━━━━━ Extracted records ━━━━━
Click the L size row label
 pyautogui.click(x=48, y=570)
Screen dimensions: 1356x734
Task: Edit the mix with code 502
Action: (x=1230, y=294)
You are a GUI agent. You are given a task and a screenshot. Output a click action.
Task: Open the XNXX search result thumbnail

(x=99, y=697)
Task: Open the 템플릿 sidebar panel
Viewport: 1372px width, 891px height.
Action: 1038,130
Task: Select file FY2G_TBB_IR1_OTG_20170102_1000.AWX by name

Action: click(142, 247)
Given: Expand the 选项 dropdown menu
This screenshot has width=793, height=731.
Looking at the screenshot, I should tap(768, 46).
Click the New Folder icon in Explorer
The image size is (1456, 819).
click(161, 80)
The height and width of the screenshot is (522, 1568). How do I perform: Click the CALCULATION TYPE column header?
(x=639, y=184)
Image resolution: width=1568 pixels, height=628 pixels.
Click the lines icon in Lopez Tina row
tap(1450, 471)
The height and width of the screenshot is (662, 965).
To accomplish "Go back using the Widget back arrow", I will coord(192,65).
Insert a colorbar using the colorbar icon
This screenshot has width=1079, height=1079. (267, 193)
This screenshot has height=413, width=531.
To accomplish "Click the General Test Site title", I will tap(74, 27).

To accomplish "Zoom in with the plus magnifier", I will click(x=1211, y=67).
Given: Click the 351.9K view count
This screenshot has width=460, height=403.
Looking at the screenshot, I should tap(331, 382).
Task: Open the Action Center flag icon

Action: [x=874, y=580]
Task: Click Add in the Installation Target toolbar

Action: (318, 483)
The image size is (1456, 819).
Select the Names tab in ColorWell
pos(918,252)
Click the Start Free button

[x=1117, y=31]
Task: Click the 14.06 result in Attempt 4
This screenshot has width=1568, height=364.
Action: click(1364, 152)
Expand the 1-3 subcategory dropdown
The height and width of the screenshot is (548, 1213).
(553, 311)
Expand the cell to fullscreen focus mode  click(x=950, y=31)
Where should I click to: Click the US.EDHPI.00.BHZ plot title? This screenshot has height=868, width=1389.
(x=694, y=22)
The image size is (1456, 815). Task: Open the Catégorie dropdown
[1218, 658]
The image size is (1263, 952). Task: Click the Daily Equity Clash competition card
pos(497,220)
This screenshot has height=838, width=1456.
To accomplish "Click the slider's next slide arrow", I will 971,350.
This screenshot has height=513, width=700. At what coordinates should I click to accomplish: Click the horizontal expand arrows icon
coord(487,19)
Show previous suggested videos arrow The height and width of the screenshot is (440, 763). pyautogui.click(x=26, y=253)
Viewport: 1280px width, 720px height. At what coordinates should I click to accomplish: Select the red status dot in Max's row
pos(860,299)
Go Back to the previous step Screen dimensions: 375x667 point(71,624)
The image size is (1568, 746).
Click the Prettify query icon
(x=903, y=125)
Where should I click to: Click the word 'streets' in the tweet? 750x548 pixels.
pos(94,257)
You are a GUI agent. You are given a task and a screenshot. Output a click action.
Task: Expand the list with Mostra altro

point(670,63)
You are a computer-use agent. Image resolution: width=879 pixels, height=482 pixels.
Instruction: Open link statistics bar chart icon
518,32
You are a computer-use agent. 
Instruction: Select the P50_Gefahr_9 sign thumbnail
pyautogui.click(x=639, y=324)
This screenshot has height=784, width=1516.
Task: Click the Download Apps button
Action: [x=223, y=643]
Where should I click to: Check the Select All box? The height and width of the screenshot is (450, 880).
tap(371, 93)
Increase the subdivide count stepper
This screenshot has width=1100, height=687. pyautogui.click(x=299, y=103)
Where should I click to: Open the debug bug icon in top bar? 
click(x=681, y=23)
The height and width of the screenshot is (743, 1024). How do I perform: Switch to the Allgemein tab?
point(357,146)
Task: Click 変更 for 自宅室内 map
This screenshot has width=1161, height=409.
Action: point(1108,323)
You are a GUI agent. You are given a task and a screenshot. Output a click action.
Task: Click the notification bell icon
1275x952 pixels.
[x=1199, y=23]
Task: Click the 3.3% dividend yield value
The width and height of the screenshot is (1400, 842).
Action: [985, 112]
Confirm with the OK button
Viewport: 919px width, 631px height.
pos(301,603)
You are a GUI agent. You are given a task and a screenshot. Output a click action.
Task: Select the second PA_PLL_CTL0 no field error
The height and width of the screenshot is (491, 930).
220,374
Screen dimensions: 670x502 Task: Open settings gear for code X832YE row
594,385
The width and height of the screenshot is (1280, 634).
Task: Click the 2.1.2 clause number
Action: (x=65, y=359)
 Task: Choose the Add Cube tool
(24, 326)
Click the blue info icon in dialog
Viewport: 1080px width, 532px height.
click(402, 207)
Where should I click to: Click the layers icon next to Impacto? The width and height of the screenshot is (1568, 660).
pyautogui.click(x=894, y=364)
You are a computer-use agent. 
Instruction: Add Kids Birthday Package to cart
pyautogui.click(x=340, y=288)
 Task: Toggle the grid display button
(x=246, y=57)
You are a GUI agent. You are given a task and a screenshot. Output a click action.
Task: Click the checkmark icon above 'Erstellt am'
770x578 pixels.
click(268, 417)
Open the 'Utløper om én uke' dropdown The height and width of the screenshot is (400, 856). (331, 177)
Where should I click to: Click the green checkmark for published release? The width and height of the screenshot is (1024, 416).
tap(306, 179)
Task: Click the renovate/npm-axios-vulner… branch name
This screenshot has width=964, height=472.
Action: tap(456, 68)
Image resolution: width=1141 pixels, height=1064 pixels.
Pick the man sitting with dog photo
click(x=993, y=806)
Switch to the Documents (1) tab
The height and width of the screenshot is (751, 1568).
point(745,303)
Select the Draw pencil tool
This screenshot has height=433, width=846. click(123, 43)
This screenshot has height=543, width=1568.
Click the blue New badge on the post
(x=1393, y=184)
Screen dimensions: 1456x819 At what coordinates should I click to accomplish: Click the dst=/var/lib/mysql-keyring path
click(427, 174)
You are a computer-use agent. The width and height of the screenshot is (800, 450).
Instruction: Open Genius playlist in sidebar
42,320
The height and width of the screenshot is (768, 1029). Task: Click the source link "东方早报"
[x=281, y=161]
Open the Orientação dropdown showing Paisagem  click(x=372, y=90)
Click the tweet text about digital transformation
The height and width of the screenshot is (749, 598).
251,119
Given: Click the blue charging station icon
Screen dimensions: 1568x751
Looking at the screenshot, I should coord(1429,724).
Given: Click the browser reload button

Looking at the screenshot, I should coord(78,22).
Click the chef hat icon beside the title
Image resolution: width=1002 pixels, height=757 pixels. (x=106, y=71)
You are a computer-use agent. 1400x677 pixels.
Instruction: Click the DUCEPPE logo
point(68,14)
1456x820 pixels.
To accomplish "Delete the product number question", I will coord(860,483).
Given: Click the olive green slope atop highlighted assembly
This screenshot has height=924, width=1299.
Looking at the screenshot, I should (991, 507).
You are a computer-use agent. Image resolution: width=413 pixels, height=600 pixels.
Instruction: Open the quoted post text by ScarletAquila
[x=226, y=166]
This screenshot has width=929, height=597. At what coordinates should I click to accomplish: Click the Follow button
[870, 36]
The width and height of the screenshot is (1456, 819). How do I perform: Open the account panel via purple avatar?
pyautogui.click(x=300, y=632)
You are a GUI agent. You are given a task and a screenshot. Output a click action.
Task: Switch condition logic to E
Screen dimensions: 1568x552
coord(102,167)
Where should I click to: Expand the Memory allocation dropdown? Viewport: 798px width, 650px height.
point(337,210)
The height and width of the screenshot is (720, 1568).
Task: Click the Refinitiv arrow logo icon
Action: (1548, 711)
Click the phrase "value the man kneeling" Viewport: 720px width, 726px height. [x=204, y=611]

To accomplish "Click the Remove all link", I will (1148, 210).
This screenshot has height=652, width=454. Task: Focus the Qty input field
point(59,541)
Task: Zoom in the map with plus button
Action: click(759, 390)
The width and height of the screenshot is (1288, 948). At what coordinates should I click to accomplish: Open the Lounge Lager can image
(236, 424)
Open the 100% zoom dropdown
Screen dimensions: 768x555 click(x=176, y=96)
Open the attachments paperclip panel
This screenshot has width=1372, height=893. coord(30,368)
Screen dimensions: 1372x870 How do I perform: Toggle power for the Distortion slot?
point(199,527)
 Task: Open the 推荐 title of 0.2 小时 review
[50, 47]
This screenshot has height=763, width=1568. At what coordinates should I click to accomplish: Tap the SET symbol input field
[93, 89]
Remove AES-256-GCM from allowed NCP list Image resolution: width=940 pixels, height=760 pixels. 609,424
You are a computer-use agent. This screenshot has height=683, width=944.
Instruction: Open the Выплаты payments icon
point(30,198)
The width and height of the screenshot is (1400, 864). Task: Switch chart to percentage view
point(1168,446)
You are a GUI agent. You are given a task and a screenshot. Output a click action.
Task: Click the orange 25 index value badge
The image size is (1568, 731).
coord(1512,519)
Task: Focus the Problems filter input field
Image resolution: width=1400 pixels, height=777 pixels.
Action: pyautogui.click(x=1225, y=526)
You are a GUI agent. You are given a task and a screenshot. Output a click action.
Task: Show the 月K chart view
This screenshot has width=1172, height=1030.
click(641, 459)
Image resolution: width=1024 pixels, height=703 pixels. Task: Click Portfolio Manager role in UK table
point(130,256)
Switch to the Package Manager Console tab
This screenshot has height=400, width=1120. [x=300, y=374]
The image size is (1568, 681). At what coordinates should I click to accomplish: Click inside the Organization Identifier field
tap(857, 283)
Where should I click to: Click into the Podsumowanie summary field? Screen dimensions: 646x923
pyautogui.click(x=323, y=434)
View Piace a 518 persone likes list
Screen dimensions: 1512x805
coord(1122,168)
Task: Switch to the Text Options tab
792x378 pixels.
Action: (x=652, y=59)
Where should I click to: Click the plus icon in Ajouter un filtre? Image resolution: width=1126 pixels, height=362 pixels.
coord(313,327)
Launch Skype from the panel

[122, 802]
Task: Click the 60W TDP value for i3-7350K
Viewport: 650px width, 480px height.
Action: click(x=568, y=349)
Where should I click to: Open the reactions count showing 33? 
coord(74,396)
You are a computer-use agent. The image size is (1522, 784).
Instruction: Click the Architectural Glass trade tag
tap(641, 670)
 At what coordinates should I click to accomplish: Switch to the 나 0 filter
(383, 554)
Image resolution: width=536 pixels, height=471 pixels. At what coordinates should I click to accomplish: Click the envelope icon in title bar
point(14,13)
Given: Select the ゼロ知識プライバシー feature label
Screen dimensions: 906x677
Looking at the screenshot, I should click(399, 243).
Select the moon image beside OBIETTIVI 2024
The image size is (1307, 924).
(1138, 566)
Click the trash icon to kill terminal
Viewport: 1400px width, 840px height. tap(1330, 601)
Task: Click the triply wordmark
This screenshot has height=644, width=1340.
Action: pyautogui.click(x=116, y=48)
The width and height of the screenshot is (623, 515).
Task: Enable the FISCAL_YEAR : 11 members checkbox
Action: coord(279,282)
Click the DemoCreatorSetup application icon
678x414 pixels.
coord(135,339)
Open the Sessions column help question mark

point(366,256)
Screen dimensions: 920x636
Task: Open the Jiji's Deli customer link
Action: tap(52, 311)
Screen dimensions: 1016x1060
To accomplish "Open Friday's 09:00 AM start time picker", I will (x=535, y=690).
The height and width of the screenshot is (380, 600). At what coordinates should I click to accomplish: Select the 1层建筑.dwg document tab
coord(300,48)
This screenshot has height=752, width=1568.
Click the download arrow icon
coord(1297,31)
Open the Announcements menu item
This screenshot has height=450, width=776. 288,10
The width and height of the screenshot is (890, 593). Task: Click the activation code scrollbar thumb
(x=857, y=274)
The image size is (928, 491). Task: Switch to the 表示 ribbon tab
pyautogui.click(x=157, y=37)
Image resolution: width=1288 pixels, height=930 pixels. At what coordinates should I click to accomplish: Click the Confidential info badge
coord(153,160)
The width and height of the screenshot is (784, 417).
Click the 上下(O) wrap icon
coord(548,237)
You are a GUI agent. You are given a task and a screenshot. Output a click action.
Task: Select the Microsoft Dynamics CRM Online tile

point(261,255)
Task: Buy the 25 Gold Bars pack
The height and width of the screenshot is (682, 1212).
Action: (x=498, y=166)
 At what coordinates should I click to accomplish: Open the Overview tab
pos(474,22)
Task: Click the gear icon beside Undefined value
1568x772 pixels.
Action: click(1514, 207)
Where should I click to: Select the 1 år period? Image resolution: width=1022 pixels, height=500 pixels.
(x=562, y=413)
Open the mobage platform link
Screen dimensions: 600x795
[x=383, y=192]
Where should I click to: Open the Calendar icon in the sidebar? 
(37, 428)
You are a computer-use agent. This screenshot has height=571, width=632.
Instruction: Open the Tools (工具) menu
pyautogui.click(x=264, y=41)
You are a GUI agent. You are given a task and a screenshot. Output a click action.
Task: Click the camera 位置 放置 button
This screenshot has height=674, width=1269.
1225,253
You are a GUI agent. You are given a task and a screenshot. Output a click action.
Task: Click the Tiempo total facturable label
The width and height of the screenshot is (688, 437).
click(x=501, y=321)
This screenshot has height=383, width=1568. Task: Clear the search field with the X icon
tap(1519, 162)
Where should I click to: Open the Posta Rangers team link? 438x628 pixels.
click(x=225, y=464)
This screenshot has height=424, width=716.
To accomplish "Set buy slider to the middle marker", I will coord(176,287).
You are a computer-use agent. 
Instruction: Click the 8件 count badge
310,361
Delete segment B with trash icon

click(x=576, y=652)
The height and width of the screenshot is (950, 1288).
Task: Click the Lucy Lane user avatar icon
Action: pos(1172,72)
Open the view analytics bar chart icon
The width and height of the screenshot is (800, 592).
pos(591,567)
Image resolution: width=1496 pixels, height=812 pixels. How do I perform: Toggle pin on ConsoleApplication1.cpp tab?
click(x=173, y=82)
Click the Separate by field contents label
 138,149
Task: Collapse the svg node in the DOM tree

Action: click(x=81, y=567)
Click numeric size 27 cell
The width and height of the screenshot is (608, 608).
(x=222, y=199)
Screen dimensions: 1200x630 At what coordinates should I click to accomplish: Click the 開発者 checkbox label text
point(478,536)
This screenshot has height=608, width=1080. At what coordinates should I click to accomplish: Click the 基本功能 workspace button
━━━━━
List each line of the material above that contains the string "plus".

**Exercise result:**
To accomplish "Zoom in with the plus magnifier", I will click(x=1211, y=67).
Task: Zoom in the map with plus button
Where should I click to: Click the plus icon in Ajouter un filtre? Image resolution: width=1126 pixels, height=362 pixels.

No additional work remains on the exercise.